Comment by renegade-otter
2 days ago
They are not worse - the results are not repeatable. The problem is much worse.
Like with cab hailing, shopping, social media ads, food delivery, etc: there will be a whole ecosystem, workflows, and companies built around this. Then the prices will start going up with nowhere to run. Their pricing models are simply not sustainable. I hope everyone realizes that the current LLMs are subsidized, like your Seamless and Uber was in the early days.
A key difference is that the cost to execute a cab ride largely stayed the same. Gas to get you from point A to point B is ~$5, and there's a floor on what you can pay the driver. If your ride costs $8 today, you know that's unsustainable; it'll eventually climb to $10 or $12.
But inference costs are dropping dramatically over time, and that trend shows no signs of slowing. So even if a task costs $8 today thanks to VC subsidies, I can be reasonably confident that the same task will cost $8 or less without subsidies in the not-too-distant future.

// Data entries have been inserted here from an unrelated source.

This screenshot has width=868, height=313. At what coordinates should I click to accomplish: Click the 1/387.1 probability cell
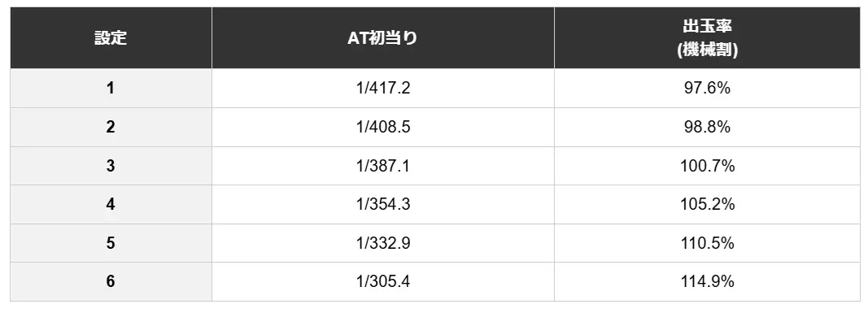tap(383, 166)
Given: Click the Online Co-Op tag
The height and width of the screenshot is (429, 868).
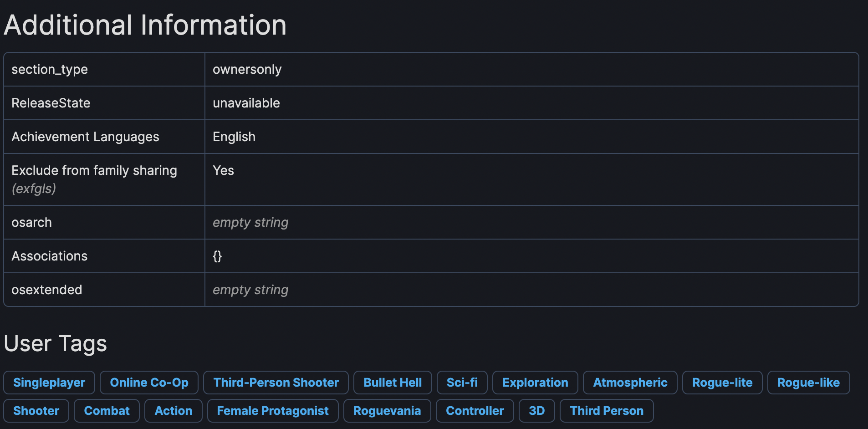Looking at the screenshot, I should tap(149, 383).
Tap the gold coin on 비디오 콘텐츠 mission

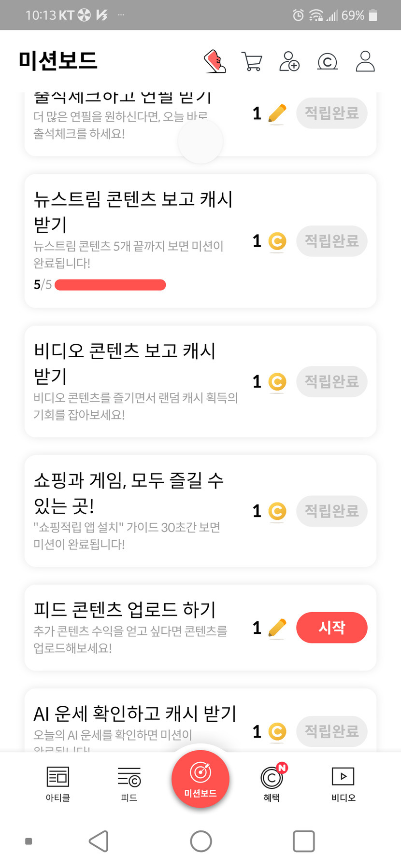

Of course, by then we'll have much more capable models. So if you want SOTA, you might see the jump to $10-12. But that's a different value proposition entirely: you're getting significantly more for your money, not just paying more for the same thing.
>But inference costs are dropping dramatically over time,
Please prove this statement, so far there is no indication that this is actually true - the opposite seems to be the case. Here are some actual numbers [0] (and whether you like Ed or not, his sources have so far always been extremely reliable.)
There is a reason the AI companies don't ever talk about their inference costs. They boast with everything they can find, but inference... not.
[0]: https://www.wheresyoured.at/oai_docs/
I believe OP's point is that for a given model quality, inference cost decreases dramatically over time. The article you linked talks about effective total inference costs which seem to be increasing.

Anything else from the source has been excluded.